Ainsi, en accordant la nomination au Roi qui est dans l'impossibilité de connaître ceux qu'il est appelé à nommer, cette nomination en réalité (page 188) attribuée aux commissaires de district, devient le partage des petites passions, du favoritisme, de l’esprit de parti d’agents subalternes.
Au contraire, où connaît-on mieux les hommes propres à remplir kes fonctions administratives de la commune que dans la commune elle-même ? Qui est plus propre à apprécier les qualités administratives de tel ou tel conseiller communal ? Qui est plus à même de juger celui qui est digne de la confiance du conseil que le conseil lui-même ? Il n’y a pas plus de motifs de donner au Roi la nomination des bourgmestres et échevins des communes que de lui accorder celle des députations provinciales.
On objectera les garanties d'ordre public dms la commune ; mais ces garanties se trouvent à chaque page de la loi ; par l'intervention du pouvoir dans tous les actes de l’autorité communale, garantie bien autrement puissante que celle résultant de l'asservissement des magistrats municipaux. Par la loi de 1836 nous avons accordé ou gouvernement l'action la plus entière sur tous les actes soit des conseils, soit du collège échevinal ; là, et là seulement, est la garantie d'ordre public.
La nomination des magistrats communaux ne la donnerait pas, puisque la plupart des actes émanent du conseil, sur lequel le pouvoir n'a aucune action personnelle. S'il était vrai que la garantie d'ordre public fût dans l’action sur les personnes, alors ce n'est pas le collège échevinal, c'est le conseil tout entier que le pouvoir devrait nommer. Et le fait de la nomination par le peuple des conseils communaux, dont seuls peuvent émaner les atces contraires à l'ordre public, prouve bien que les garanties d'ordre auxquelles on fait appel pour justifier la nomination des autorités communales par le pouvoir, n'est qu'un prétexte contre la liberté.
On a dit encore : le bourgmestre et les échevins exécutent la loi, ils doivent donc être nommés par le pouvoir executif. C'est l'argument de la doctrine.
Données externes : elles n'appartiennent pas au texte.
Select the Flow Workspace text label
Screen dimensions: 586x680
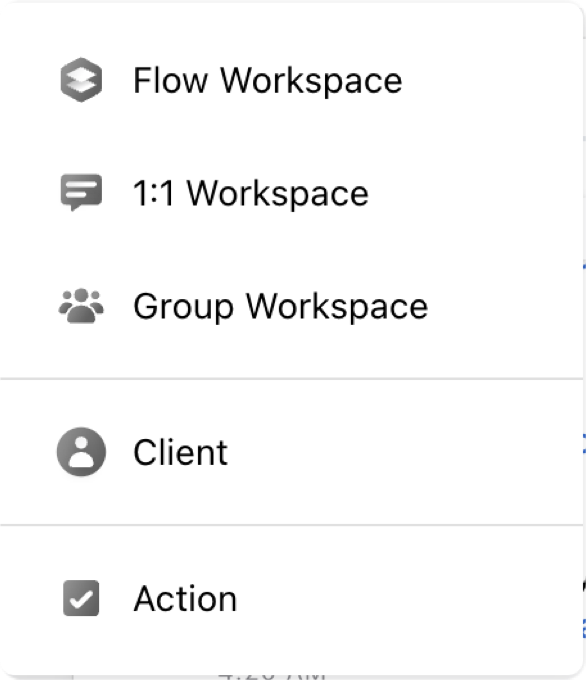tap(268, 81)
Mais où donc est-il écrit que quiconque exécute la loi doive tenir son mandat du pouvoir exécutif ? Dans un gouvernement, toute autorité est instituée pour exécuter la loi, elle n'a pas d'autre mission. S'il était vrai que celui qui est chargé d'exécuter la loi dût tenir sa nomination du pouvoir exécutif, le principe électif devrait être supprimé au système représentatif, tandis que dans cette forme de gouvernement, le principe électif domine tout. Faire du gouvernement représentatif avec les formes de la monarchie absolue, c’est créer un système bâtard, une machine dont les rouages ne s’engrènent pas. Dans le système représentatif tout action du pouvoir engendre un frottement ; tout frottement use. Il est donc vrai de dire que le meilleur, le plus durable des gouvernements est celui dont l’action se fait le moins sentir et qui laisse la part la plus large à la liberté.
Voyez l'Angleterre, ce pays d'ordre et de liberté, si digne de fixer l'attention des hommes d'Etat :le gouvernement n'y a aucune action sur la nomination des magistrats communaux.
Là le peuple nomme le conseil de la commune qui, chaque année, choisit dans son sein les magistrats communaux. Dira-t-on que les garanties d'ordre public n'existent pas en Angleterre, que la magistrature communale ne peut y exécuter la loi parce qu'elle n'émane pas du pouvoir exécutif ? En Angleterre, les hommes d'Etat ont foi dans la liberté ; ils ne pensent pas compromettre l'ordre en n'intervenant pas dans la nomination des magistrats communaux, croyant que ce choix ne peut être mieux confié qu'aux élus du peuple ; et dans toute l'Angleterre, la nomination des maires et des aldermen est laissée au conseil de la commune. Dans ce pays le principe sacramentel : le roi règne et ne gouverne pas, a un corollaire indispensable : le cabinet gouverne et n'administre pas.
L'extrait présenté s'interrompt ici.